:: Passage ::

Forum Moderators: open

Message Too Old, No Replies

Getting Google to crawl 150,000 pages

What's the best way to get Google to crawl deep?

         

jamesa

10:37 am on Feb 23, 2003 (gmt 0)

WebmasterWorld Senior Member 10+ Year Member



I'm redesigning on a site that will contain over 150,000 pages when I'm done. What's the best way to get Google to crawl ALL these pages? With that many pages, no matter how I structure it, it'll need to go deeper than three levels (and/or will have more than 100 links per page).

How can I get Google (or any bot) to crawl that deep? Right now the site is a PR 6 and NONE of the banklinks are from the site's own pages. Due to the former design Google is only aware of a few fluff pages (about us, etc).

The site is built around a search engine right now, which I am improving. For the user's sake I'd like to also build a hierarchical directory ala Yahoo/DMOZ but I'm faced with technical hurdles (the current database leaves a lot to be desired). If I did do that, though, it'll certainly be more than 3 levels deep. How deep will Google go, and how can I get her there?

I also thought about having an alphabetical listing just for Google (click "A" to see al the A's, etc) but each letter has anywhere from several hundred to many thousands of items. Plus that wouldn't be very themed.

:::
:: Data lines ::

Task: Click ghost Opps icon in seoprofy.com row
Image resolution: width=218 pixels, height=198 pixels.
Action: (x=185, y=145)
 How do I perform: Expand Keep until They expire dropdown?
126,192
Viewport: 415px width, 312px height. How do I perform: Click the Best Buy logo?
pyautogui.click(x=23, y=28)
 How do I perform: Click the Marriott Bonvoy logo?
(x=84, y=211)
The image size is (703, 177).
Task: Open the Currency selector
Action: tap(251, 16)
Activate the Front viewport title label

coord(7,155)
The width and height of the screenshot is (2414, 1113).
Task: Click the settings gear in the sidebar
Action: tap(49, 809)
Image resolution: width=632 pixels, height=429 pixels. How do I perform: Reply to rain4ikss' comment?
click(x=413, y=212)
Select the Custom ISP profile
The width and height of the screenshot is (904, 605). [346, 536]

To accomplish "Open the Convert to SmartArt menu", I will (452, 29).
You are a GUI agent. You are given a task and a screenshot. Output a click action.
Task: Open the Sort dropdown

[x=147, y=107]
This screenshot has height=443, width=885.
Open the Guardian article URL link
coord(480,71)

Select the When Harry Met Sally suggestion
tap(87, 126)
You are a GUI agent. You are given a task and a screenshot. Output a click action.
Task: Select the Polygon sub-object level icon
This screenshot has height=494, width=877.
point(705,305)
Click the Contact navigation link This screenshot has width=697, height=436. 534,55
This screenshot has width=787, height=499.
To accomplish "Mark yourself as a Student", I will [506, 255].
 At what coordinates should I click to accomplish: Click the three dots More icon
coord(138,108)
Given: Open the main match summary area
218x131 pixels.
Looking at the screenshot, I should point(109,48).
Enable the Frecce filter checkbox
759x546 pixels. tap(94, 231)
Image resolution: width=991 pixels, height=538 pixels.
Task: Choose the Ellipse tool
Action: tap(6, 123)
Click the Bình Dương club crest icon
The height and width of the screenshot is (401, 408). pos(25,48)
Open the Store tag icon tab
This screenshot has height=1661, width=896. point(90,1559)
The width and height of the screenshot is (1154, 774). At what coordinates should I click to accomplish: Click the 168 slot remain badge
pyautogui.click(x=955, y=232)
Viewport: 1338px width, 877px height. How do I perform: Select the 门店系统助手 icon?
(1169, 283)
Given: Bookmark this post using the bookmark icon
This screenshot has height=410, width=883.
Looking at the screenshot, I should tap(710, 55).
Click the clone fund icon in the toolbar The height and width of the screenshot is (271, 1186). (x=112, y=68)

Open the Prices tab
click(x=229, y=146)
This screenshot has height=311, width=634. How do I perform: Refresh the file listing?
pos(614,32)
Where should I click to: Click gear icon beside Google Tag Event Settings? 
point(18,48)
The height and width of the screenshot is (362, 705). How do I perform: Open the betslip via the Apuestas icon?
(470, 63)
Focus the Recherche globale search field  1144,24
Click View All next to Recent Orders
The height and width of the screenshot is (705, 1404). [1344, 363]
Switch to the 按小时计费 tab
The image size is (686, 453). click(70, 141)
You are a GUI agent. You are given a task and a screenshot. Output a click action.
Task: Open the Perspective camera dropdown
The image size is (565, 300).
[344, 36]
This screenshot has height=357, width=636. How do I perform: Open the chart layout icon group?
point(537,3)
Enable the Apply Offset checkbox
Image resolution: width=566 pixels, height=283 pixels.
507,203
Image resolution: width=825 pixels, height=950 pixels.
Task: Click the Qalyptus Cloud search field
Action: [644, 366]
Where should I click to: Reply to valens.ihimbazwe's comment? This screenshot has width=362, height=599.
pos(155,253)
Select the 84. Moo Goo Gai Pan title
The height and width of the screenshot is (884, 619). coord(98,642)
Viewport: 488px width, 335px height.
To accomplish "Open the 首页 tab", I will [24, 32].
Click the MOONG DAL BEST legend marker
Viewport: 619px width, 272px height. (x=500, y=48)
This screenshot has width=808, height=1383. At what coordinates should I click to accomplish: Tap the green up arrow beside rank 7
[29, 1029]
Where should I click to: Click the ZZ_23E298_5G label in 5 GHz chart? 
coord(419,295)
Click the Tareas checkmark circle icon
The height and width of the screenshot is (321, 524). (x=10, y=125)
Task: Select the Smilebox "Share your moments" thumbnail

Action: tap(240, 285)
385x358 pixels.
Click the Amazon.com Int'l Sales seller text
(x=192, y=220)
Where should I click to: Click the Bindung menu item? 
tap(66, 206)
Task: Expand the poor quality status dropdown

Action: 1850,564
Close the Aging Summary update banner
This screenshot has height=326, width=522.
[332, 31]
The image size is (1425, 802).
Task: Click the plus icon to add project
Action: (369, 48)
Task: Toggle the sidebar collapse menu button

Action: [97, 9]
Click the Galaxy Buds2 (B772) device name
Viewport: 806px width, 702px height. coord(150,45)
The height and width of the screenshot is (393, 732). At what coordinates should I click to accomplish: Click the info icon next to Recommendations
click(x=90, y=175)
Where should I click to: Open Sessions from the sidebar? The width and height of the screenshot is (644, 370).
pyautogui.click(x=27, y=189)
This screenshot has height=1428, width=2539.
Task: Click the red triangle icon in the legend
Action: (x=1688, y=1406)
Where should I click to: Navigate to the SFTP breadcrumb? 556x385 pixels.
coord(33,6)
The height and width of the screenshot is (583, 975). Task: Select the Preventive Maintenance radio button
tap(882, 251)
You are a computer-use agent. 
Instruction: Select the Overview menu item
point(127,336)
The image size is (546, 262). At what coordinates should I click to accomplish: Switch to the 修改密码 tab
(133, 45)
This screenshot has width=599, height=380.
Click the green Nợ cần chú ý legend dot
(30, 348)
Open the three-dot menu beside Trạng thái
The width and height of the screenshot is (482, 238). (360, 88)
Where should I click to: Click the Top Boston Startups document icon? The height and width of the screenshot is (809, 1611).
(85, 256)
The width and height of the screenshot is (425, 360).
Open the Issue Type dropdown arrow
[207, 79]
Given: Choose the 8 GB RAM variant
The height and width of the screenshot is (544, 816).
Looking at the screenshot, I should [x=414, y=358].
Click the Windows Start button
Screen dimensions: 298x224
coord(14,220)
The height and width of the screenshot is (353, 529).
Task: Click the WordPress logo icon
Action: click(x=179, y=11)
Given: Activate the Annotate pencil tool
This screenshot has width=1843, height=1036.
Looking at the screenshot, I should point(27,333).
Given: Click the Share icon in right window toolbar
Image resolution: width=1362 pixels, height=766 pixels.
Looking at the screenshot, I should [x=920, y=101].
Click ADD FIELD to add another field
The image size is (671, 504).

:::

**Objective**:
Continue the forum thread on getting Google to crawl 150,000 pages, picking up right after its last sentence.

**In response**:
Is this a good case for cnames? There are about 5 broad categories I could divide it up into. Would that have any impact on any PR that would be generated from internal linking?

Whichever approach I go with will take a lot of work, so I was hoping to get some feedback from you gurus in here first. How would you do it and what are the pros and cons?

gbaker123

10:17 pm on Feb 23, 2003 (gmt 0)

10+ Year Member



I recently modified my site and google has crawled over 140000 pages.

What I did was make sure that all the pages were only two levels from the root and had no querystring variables. I did this with rewrites in apache. If you're running apache, I'll be happy to give you some tips. Otherwise you'll have to look up rewites for you server software.

Here's a sample url on my site:

[sampleurl.com...]

The URL used to be similar to [sampleurl.com...]

I can sticky mail the url of the site to you if you wish.

Thanks,
George

jamesa

10:52 pm on Feb 23, 2003 (gmt 0)

WebmasterWorld Senior Member 10+ Year Member



Thanks, gbaker123. Actually I am planning to use Apache rewrites on the site. And all of the php pages will have a .html extension. :)

So with 140,000 pages not more than two levels deep, that's got to add up to alot of links per page, which is one thing I'm concerned about.

I'd love to see the site if you don't mind sticky'ing me. Thanks! :)

globay

11:03 pm on Feb 23, 2003 (gmt 0)

10+ Year Member



I recommend you to use url rewriting. Instead of having '/' in your Url, replace it with '.' for example (assuming, that no directory name contains '.'), and then use the site structure you would have used with the folder system!

Try to keep the names short. Google does not like long urls.

Or list all folders in a database ¦ID¦Name¦ and link to them as /file/SubID1.SubID2.SubID3.SubID4

--
globay

jamesa

12:37 am on Feb 24, 2003 (gmt 0)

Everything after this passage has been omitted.